While you are waiting, go and get the latest Sitebulb installer file (which you can download from here) on your (normal) local computer.
Then, copy the Sitebulb installer from your local computer, go back to the AWS server, and paste the Sitebulb installer on your desktop. From there you can install it and proceed as normal.
Step #16 Use Sitebulb on AWS like a boss
Your AWS instance is now set up, and you've successfully installed Sitebulb. Since you've probably set up AWS because you want to crawl a particularly large website, we'd also recommend you check out our guide on crawling large websites.
Bonus Step: How to keep AWS costs down
Once you know how to do it, spinning up an instance on AWS is really straightforward and pretty quick to do. However, it's not all that clear how expensive or cheap it is. AWS can be extremely cost effective, as long as you stay on top of what you're paying for.
If we revisit Step 5, the instance type I recommended was a m4.xlarge, which is about $0.40/hour, whereas the next version 'down', m4.large, is about $0.20/hour.
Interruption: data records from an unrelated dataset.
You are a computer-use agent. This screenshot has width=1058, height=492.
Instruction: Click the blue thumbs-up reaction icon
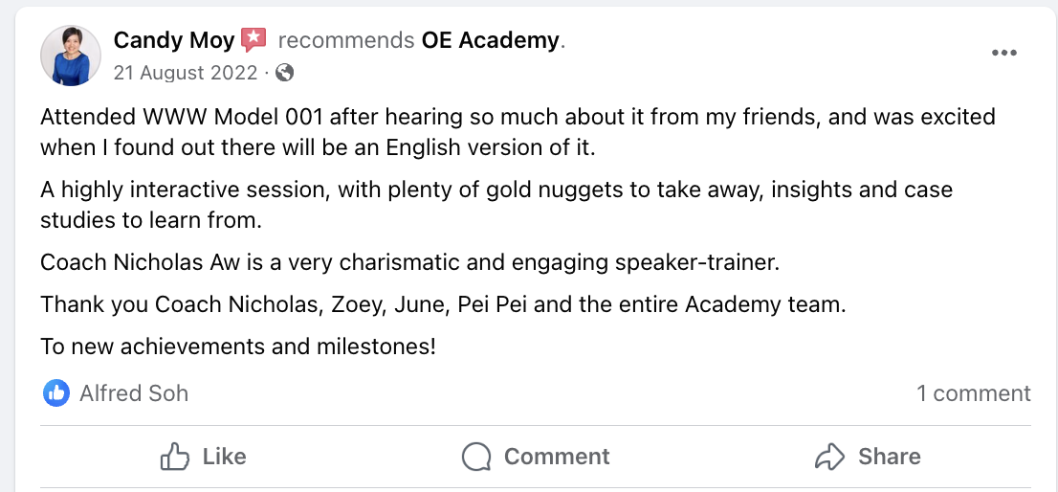pos(56,392)
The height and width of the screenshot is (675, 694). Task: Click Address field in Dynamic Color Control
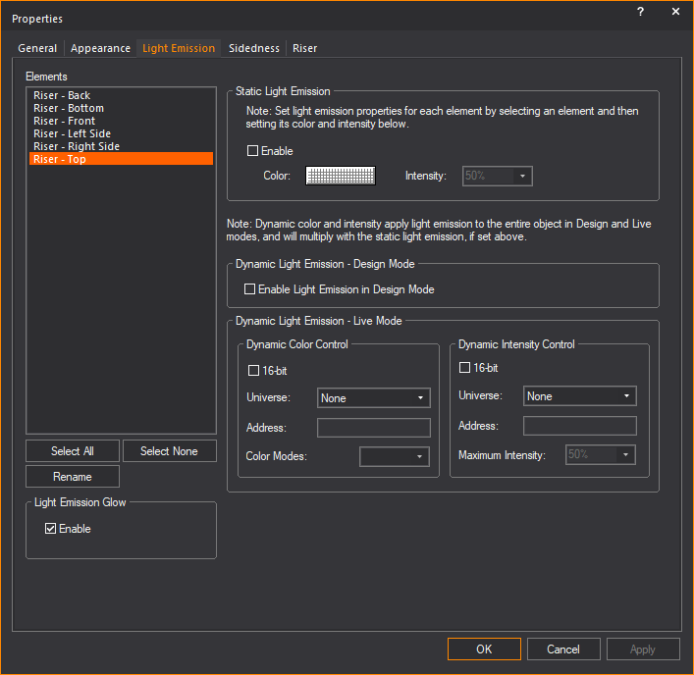[x=374, y=428]
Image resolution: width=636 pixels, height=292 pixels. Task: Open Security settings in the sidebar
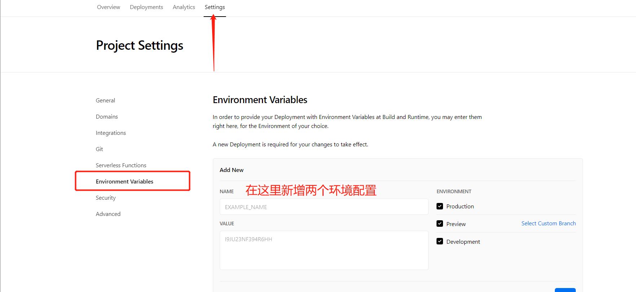(x=106, y=198)
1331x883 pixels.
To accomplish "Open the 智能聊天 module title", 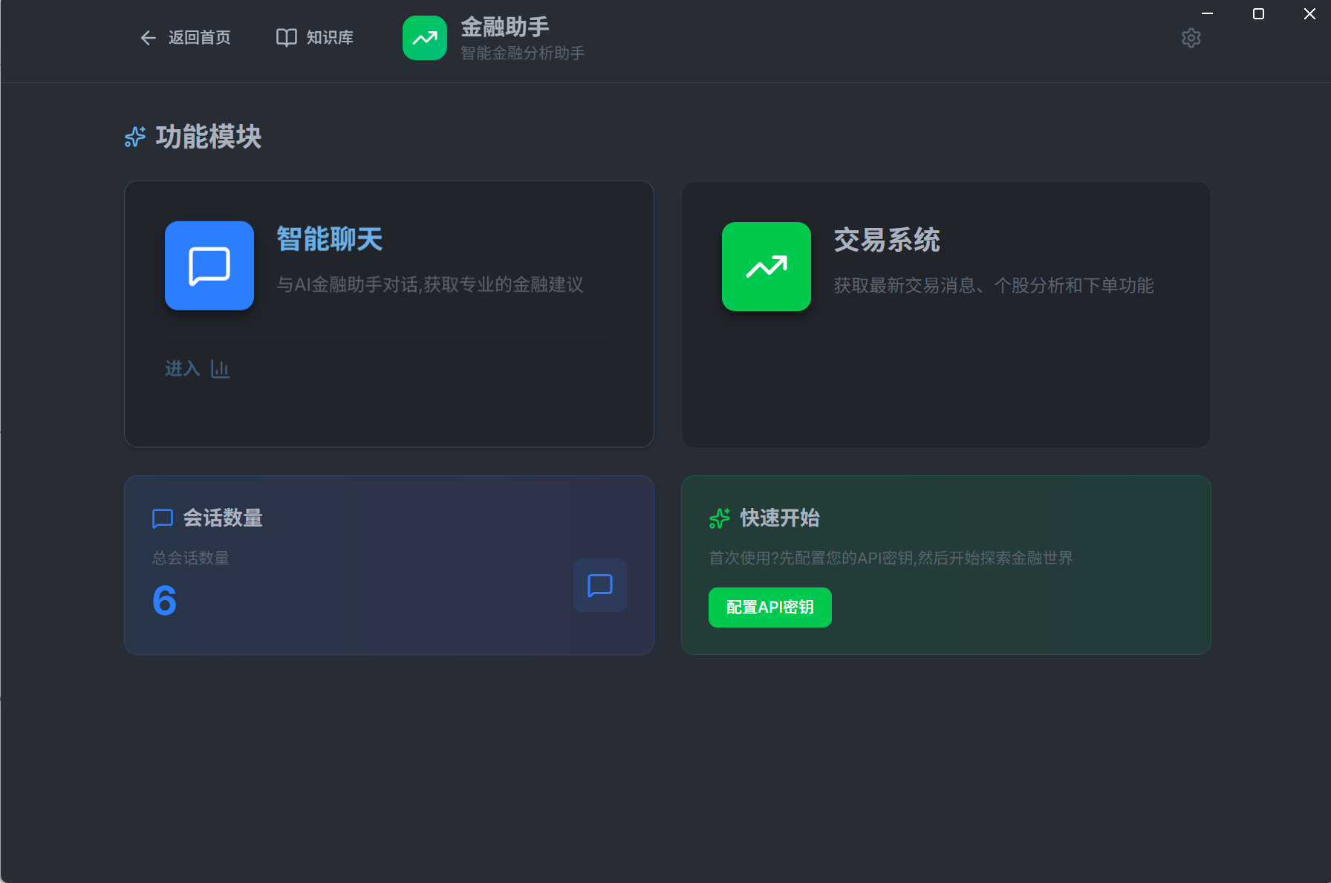I will coord(329,240).
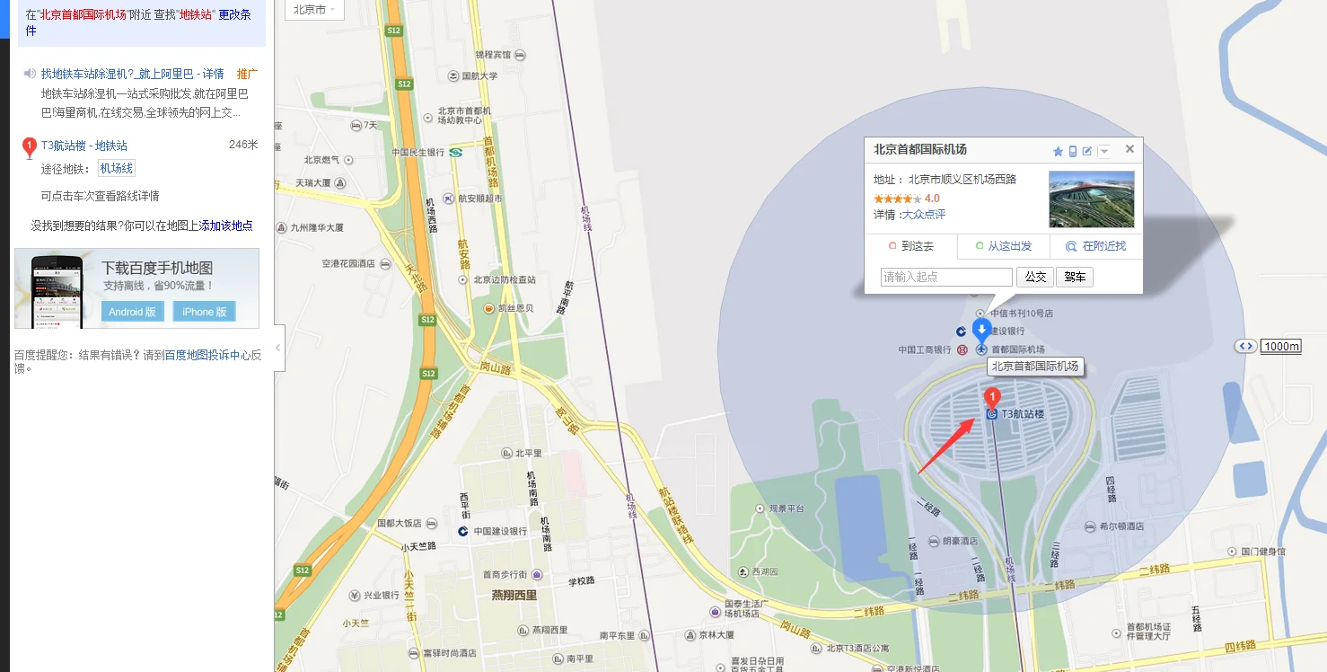The image size is (1327, 672).
Task: Collapse the left results panel arrow
Action: coord(278,348)
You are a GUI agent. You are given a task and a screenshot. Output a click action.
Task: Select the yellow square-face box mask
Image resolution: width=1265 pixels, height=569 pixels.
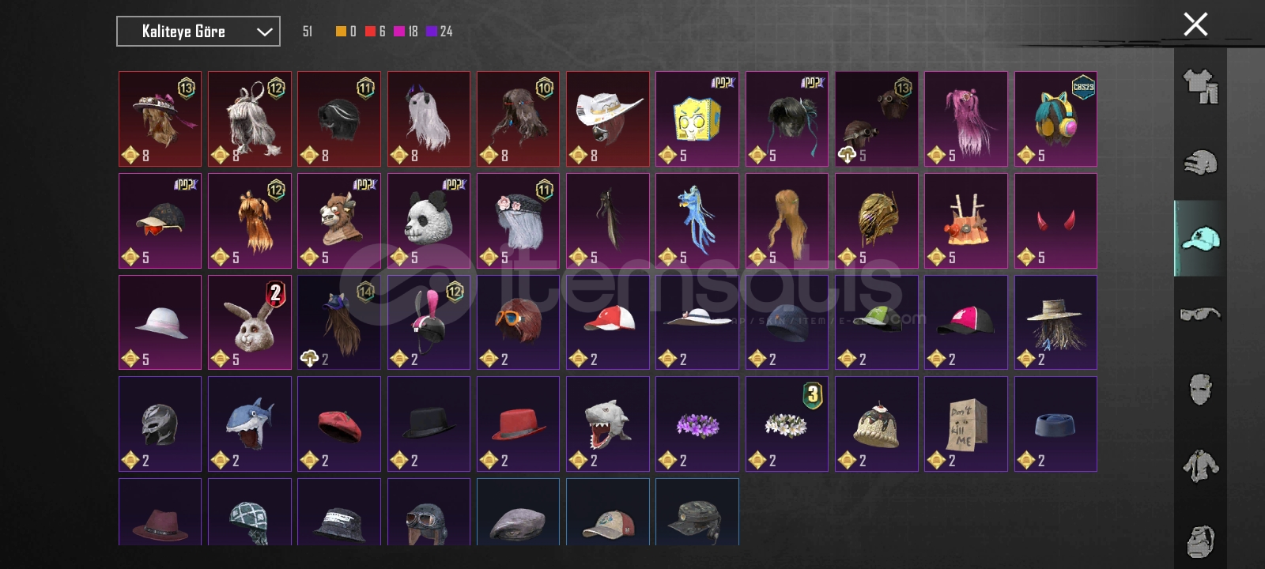coord(697,119)
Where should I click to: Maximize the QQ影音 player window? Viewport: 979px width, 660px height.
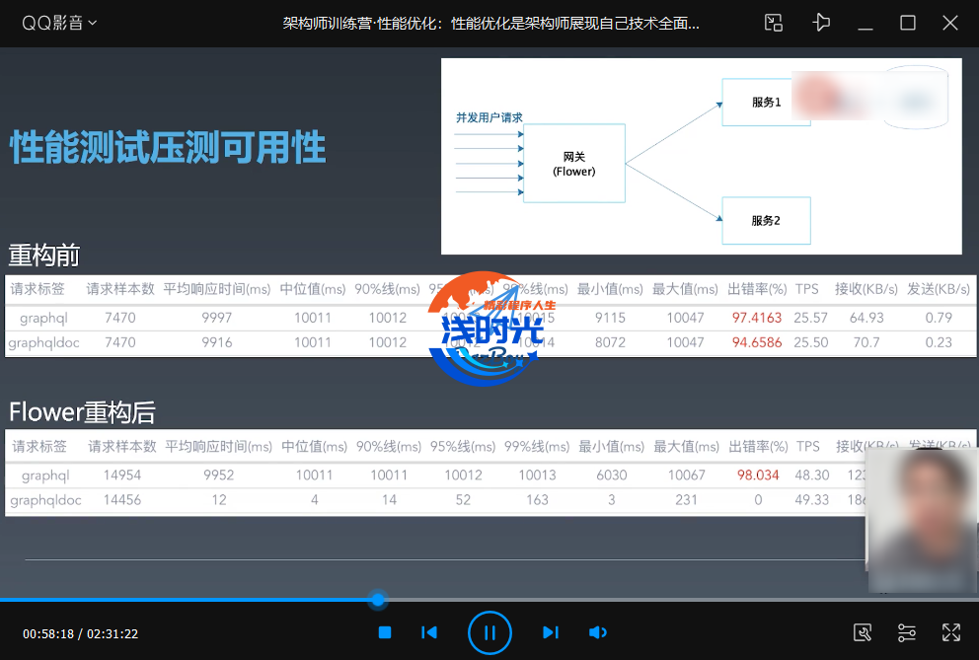(908, 23)
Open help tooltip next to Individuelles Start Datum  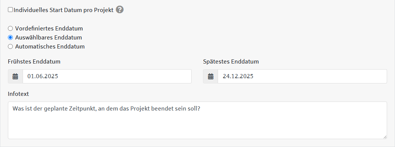point(120,10)
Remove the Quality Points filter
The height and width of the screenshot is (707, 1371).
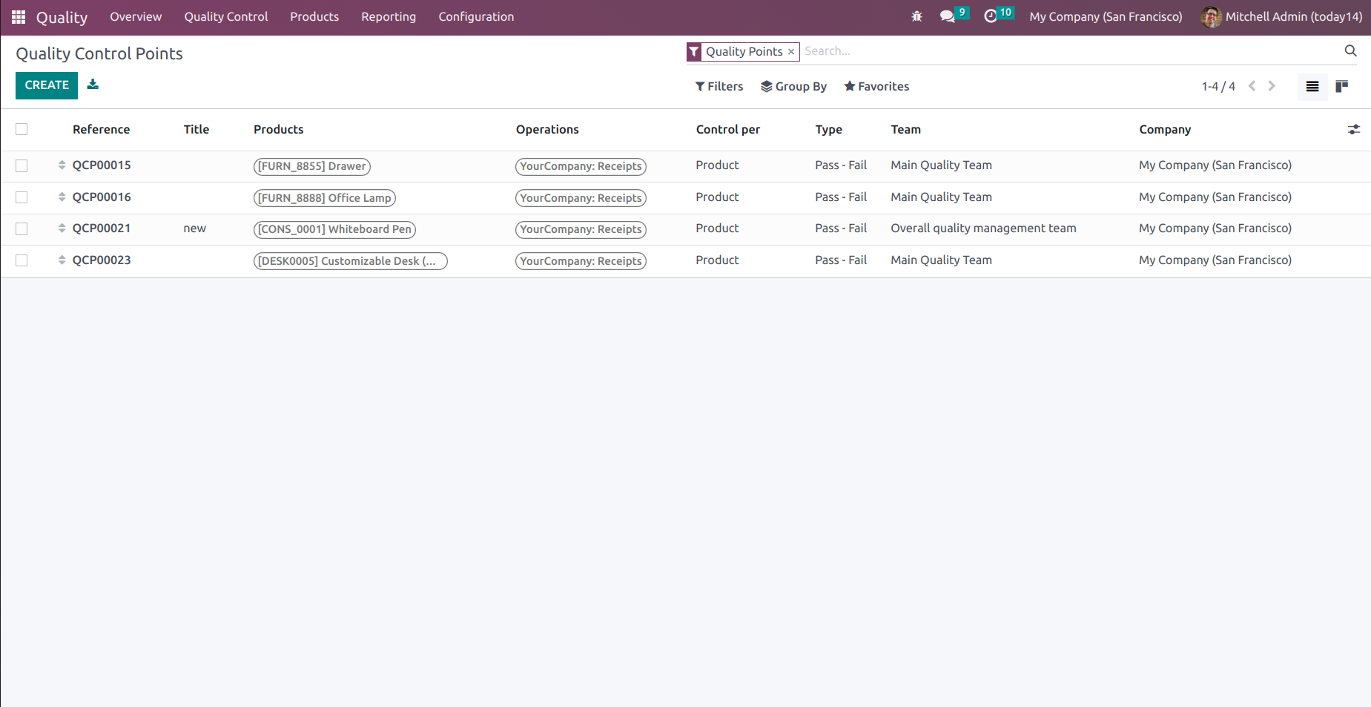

So you're looking at about $10 and $5 respectively, to keep these babies running for a full 24 hours.
Assuming you are using the Sitebulb/AWS combo to crawl sites with millions of URLs, this works out at a much better rate than using an 'enterprise' crawler.
But it is easy for the costs to spiral out of control, if you forget to switch off your instance when you're not using it.
Stopping your instance
Once you've set your instance running, it will remain running until you Stop it. If you leave it in a 'Stopped' state, then it can be started up again with just a couple of clicks.
To stop an instance, from the Instances screen, select the instance you wish to stop, then go to Actions -> Instance State -> Stop.
A warning message will pop up, something about 'ephemeral storage'. No one in the world actually knows what that means, so just go ahead and hit the blue button, Yes, Stop.
Now, if you leave the instance in this 'Stopped' state, you can start it back up again whenever you wish. You won't be charged the ~ $10 a day costs to keep it running, and you can start the instance back up again whenever you want, and pickup where you left off.
HOWEVER, it's not totally free to leave your instance in this state, as you are still charged for the storage. This is $0.10 per GB/month, so if you kept it at the default 30 GB, this is only $3/month, but say you pumped it up to 100 GB this becomes $10/month, sliding further away from our understanding of the word 'free.'
But starting and stopping instances like this is a convenient way to have access to a powerful cloud crawler, without the significant overheads.